---------- Dataset content ----------

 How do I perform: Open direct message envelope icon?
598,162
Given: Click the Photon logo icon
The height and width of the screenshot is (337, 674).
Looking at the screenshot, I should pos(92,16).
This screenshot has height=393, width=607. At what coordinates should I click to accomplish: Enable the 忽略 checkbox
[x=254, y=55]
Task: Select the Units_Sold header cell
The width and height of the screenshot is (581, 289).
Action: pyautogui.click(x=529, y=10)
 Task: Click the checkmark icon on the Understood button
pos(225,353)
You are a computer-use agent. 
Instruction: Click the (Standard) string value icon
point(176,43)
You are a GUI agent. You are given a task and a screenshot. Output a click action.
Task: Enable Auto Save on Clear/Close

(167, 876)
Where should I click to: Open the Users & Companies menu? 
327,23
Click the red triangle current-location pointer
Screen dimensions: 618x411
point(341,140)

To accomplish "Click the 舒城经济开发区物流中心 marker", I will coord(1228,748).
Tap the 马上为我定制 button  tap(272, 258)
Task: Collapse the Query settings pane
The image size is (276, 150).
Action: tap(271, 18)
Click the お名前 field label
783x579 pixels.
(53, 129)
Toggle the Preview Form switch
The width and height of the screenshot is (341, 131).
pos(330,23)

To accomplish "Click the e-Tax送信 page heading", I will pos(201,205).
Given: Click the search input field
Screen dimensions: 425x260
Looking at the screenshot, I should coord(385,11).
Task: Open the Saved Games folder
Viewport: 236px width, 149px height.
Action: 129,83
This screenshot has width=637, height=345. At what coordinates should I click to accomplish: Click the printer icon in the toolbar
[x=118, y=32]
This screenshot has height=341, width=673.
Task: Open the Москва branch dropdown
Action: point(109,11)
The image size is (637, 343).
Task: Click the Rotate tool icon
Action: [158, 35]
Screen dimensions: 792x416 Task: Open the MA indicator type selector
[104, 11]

----------

» **How to complete this task**: The word to find is "agent". Copy every line of the records that holds it.

» **Exercise response**:
You are a computer-use agent. 
You are a GUI agent. You are given a task and a screenshot. Output a click action.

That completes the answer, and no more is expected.